I was trying to explain the Sacraments to my CCD kids last week in class. As a Catholic, I believe that through each Sacrament, my soul is profoundly changed by the Touch of God, Jesus and/or the Holy Spirit. And, once this change occurs, I will never be the same. Take Baptism for instance... Christ claims us for Himself at baptism, we're marked with the Holy Chrism, bathed with/immersed in Holy Water and the Lord places a mark upon our soul. We're Baptized. We're never not Baptized from that moment forward. The Lord has touched our soul in such a way that we'll never not be Baptized in Christ.
I believe the same thing goes with our disease. I will never not be an alcoholic/addict. It's like a pickle. Once a cucumber becomes a pickle, that's it. It's a one way transformation. I am an alcoholic and will always be an alcoholic. I know this today. I accept this in my heart today. As much as I dislike it sometimes, I am at peace with this today. Sure, I'd prefer not to be an alcoholic, so I could drink with impunity, without consequences. Hell, if I weren't an alcoholic, I'd probably spend the next two weeks drinking. Oh wait... lol. See what I mean? I can't even apply rational "non-alcoholic" thinking to the discussion.

→ **Provided records**:
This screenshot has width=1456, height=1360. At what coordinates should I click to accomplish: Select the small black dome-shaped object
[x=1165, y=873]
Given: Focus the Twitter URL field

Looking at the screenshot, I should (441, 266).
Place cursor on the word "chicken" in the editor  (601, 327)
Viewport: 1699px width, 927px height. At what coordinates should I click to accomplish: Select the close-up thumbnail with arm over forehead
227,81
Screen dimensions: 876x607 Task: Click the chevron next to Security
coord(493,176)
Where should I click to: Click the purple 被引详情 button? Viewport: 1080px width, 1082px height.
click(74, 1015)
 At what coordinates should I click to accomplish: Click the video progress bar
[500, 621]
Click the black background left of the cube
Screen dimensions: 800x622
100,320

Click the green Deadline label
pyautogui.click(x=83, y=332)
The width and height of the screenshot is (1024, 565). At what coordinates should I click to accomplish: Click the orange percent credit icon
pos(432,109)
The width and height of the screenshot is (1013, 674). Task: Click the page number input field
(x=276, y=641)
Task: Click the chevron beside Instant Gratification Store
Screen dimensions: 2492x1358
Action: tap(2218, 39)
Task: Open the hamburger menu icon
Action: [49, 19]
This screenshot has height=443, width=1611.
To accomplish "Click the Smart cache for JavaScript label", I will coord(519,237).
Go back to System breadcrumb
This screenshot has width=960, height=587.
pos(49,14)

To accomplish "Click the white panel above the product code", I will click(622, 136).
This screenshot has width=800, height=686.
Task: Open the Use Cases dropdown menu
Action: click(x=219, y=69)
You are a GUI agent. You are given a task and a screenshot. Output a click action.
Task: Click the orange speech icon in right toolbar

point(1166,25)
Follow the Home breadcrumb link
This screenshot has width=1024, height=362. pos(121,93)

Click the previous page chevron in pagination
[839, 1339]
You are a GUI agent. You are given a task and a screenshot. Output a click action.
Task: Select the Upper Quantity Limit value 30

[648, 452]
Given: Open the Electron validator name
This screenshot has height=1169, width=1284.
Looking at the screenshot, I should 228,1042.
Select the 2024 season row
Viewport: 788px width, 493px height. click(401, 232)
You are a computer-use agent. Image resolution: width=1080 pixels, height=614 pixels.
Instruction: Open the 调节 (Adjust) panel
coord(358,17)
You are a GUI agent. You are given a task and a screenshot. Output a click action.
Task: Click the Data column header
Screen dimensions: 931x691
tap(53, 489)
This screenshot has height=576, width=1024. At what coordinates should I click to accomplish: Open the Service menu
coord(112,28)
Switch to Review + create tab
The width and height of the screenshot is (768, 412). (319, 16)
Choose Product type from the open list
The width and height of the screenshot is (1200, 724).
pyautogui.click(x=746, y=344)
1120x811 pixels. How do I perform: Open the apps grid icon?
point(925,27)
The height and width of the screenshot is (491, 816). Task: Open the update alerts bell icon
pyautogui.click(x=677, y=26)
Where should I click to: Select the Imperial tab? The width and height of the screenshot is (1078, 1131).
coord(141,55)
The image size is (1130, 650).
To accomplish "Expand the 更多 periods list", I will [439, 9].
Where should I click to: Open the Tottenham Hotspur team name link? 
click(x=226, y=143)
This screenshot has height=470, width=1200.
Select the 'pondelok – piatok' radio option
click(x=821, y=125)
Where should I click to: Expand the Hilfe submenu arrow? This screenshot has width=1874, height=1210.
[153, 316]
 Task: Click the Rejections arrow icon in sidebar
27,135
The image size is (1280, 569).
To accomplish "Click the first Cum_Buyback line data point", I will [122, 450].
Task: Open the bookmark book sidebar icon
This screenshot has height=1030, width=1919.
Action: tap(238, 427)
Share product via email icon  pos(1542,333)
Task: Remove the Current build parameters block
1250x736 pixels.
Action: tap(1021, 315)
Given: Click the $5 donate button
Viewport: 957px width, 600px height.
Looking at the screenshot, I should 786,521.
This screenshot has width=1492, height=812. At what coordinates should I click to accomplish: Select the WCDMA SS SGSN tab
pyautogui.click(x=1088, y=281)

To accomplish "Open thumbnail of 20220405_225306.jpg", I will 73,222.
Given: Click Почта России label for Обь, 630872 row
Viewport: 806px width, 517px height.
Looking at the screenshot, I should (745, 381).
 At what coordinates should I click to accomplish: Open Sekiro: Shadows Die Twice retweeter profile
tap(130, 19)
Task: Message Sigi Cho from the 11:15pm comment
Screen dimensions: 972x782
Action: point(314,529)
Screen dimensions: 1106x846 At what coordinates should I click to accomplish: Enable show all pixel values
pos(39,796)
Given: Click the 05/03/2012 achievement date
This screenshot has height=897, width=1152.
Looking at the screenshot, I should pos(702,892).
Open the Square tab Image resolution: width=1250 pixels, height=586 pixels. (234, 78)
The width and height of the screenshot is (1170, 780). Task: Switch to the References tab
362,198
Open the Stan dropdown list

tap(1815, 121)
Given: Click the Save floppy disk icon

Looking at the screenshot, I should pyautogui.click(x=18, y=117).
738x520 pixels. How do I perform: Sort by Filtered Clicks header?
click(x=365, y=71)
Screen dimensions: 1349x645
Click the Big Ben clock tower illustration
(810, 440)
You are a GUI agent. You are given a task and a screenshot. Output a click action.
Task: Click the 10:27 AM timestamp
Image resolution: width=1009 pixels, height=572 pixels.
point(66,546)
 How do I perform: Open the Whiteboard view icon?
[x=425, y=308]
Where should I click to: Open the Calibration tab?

→ **Work required**: Duplicate the entire text on sacraments and alcoholism word for word. The rows have no connection to the text.

→ **Solution for this task**:
I was trying to explain the Sacraments to my CCD kids last week in class. As a Catholic, I believe that through each Sacrament, my soul is profoundly changed by the Touch of God, Jesus and/or the Holy Spirit. And, once this change occurs, I will never be the same. Take Baptism for instance... Christ claims us for Himself at baptism, we're marked with the Holy Chrism, bathed with/immersed in Holy Water and the Lord places a mark upon our soul. We're Baptized. We're never not Baptized from that moment forward. The Lord has touched our soul in such a way that we'll never not be Baptized in Christ.
I believe the same thing goes with our disease. I will never not be an alcoholic/addict. It's like a pickle. Once a cucumber becomes a pickle, that's it. It's a one way transformation. I am an alcoholic and will always be an alcoholic. I know this today. I accept this in my heart today. As much as I dislike it sometimes, I am at peace with this today. Sure, I'd prefer not to be an alcoholic, so I could drink with impunity, without consequences. Hell, if I weren't an alcoholic, I'd probably spend the next two weeks drinking. Oh wait... lol. See what I mean? I can't even apply rational "non-alcoholic" thinking to the discussion.